See, they were there because the Mikoshiba conglomerate always had stocks in pretty much every high-class educational institution in Japan, and Roman Academy happened to be one of them.
Yu had been sandwiched in between a five-year-old Mikoto and their father, a bunch of bodyguards behind them - Yu didn't known it back then, but this public appearance happened hot on the heels of the incident where one of their nannies had tried running off with Mikoto. They were in a private box way above everyone, her mum pressing an old-fashioned pair of opera glasses in her hands, one she had put to good use because it's all the better to look at the boy on stage.
He wasn't even the main character. Yu didn't even care about the main character, but she knew she should have - what with how the boy managed to drive out the interconnected threads of plotline from everyone he acts with, how he moved the plot along with nothing more than a confident walk and a voice deep as the freaking Marianas Trench. It's unfair. He could not have been that much older than Yu's seven years.

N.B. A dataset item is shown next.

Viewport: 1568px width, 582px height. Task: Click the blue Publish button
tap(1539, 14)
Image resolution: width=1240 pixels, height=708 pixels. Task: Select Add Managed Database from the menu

The boy didn't particularly look anything special - smallish eyes, dark hair pushed off his forehead - but his eyes are golden brown and when he laughs Yu's heart does somersaults in her chest and all he had to do was say his lines and she was done, she was absolutely done.
She vaguely remembered her mum dropping hints about someday wanting to see her act in a play, like she used to, before all the modeling and marrying her dad that happened. Yu was seven years old with her heart in her throat and butterflies in her belly, and for reasons she can't dare decipher she had looked at the boy and thought that if she had him by her side, she could make her mum really happy, she could probably wanna give acting a shot.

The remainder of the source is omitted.